The tilapia recipe is very fast and easy and yummy just add sea salt and lemon.
I love that recipe for German Hamburgers. I copied it and will be making that for lunch tomorrow. Now this is what we all need to do - start posting some yummy recipes. lol. Like the talapia recipe too!
"Fall, leaves, fall"
Fall, leaves, fall; die, flowers, away;
Lengthen night and shorten day;
Every leaf speaks bliss to me
Fluttering from the autumn tree.
I shall smile when wreaths of snow
Blossom where the rose should grow;
I shall sing when night's decay
Ushers in a drearier day.
Emily Jane Brontë
its bad enuff when i dont feel like cookin but i gotta do it got 2 hungry men here . i dont even want to eat .
its amost six and its past suppertime . ooops , better get on the ball and dirty up dishes after i just wash em today . then gotta wash em again . dman houswork never ends !
gotta wash those pads and sheets too for the 2nd time today after askin pa if he ha dto go bathroom , noooo he says . if i try to get him up he will act like he s so cripple and cant get up . ive pulled my back before and am not doing it again . so he sits there wet . till he decides he s wet and cant stand it then he will helpme by getting up and slide over to wheelchair .
wheres that beach at ????
How about comfort food, perhaps papa will like that too:
mac n cheese (even nukable ones are good)
scalloped potatoes ( the box ones are just as good as homemade)
steamed veggies (fresh veggies cheap at the 99 cents store)
fried fish (Lousianna fish fry - no salt pkg - dip Talipa fillets in a mixture of 1 egg and cup of milk -dip in fish fry fry in light Wesson oil - fast and easy)
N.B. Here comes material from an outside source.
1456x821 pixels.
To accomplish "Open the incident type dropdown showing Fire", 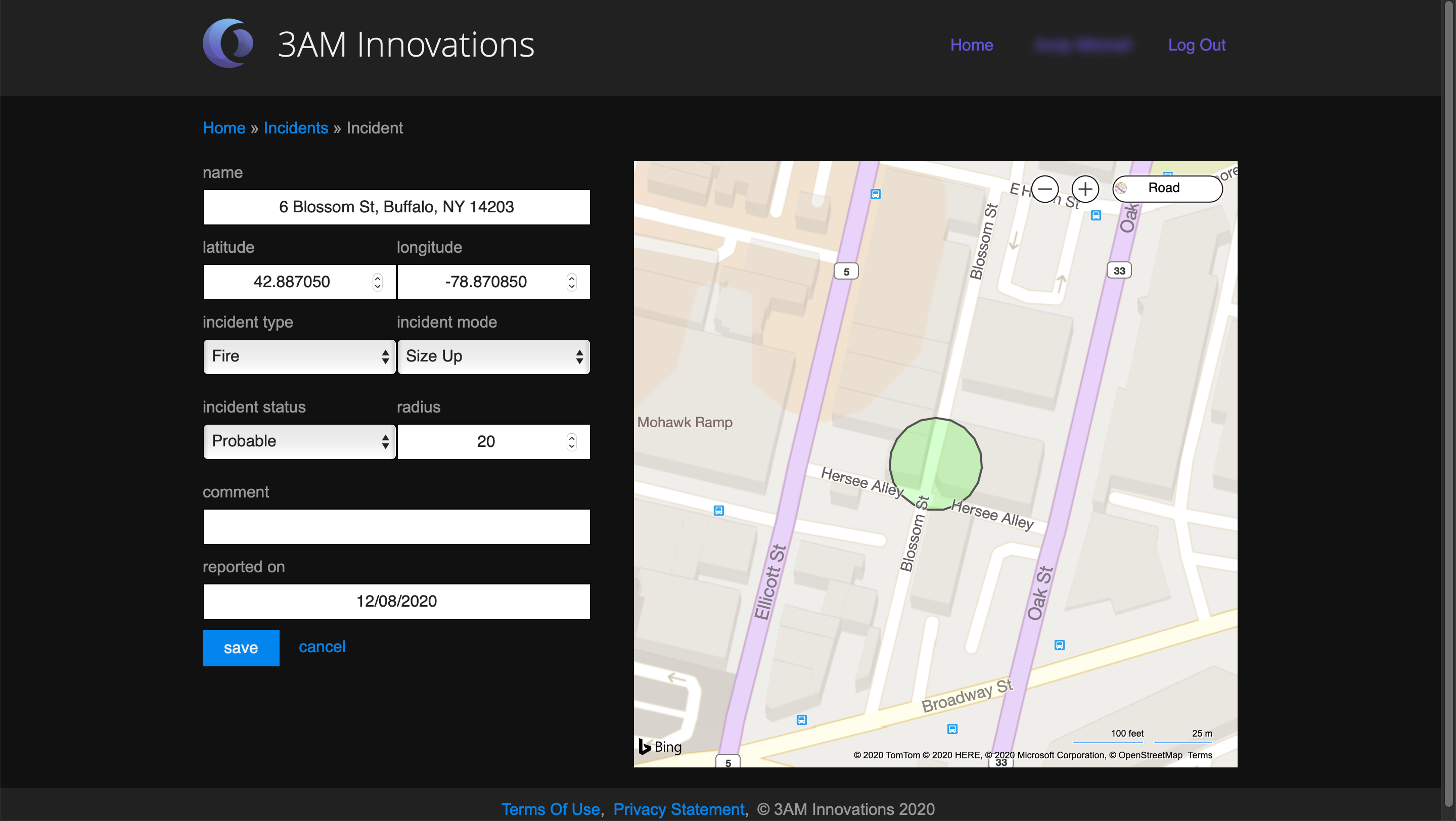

german hamburgers (kinda like mini meatloafs - ground beef, minced onion, eggs, bread soaked in milk, salt/pepper, paprika - shape into fat patties and fry)
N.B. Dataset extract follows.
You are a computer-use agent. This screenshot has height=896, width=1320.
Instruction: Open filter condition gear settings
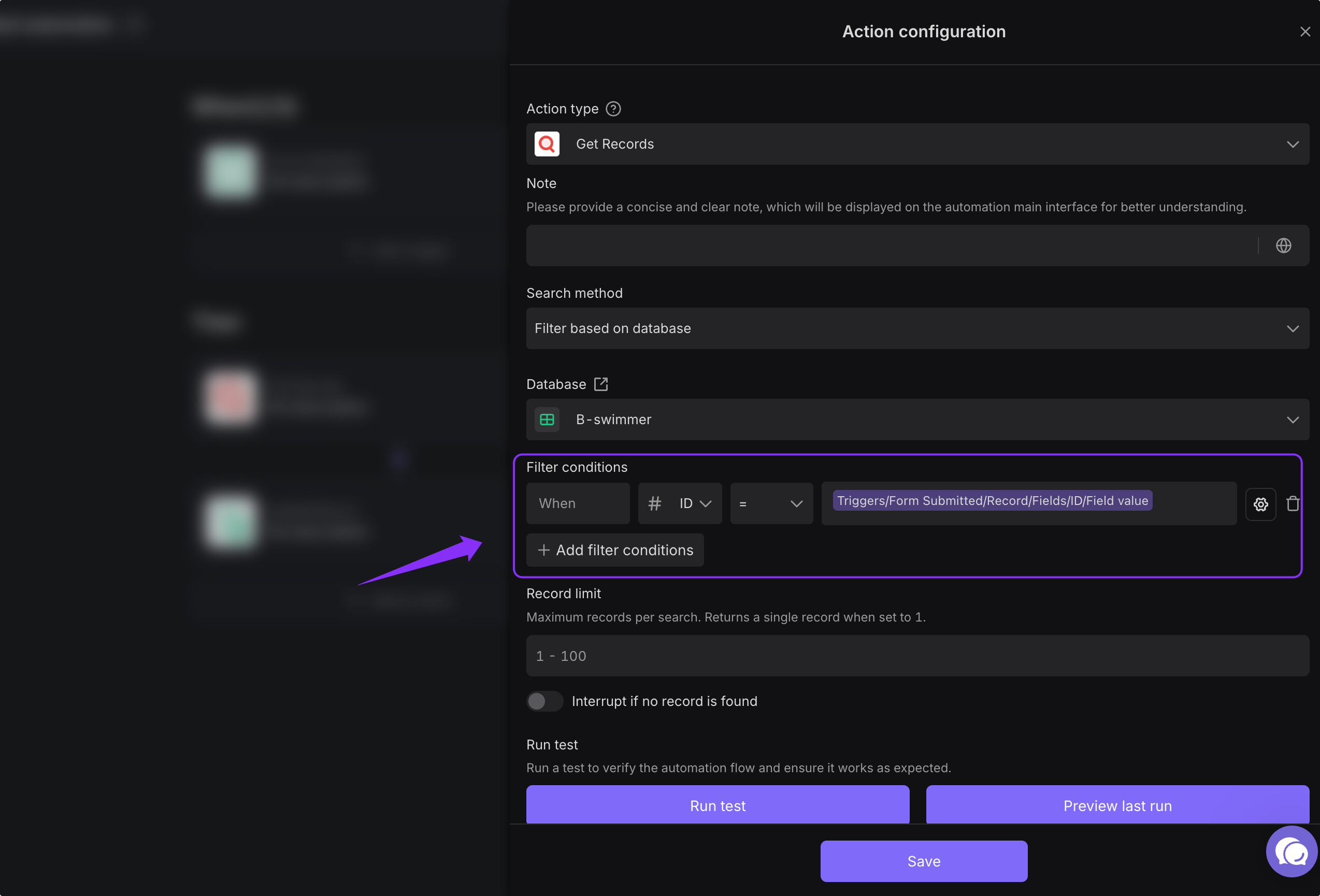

pa s been awake ovr 24 hrs big bright eyes . am waitin for him to sleep for 2 days . i think i ll sleep for 2 days . i am so cold and freezing , lazy , tired , gotta cook supper too . whats to fix ? nothing sounds good . :-(
i wonder if that is a sign of depressions sinkin in ? i sure do feel down ...
Sandy - I like how you put that about 'sins'!!!!
Tina and everyone else after reading the past several posts I felt like saying
GROUP HUG
thanks pamela !!
Taking 0.5 mg of Risperdal is entry level for this med. Doctors do tend to prescribe lower doses to older people though. Please take some time to research this med online for it does have some important possible side effects at higher levels.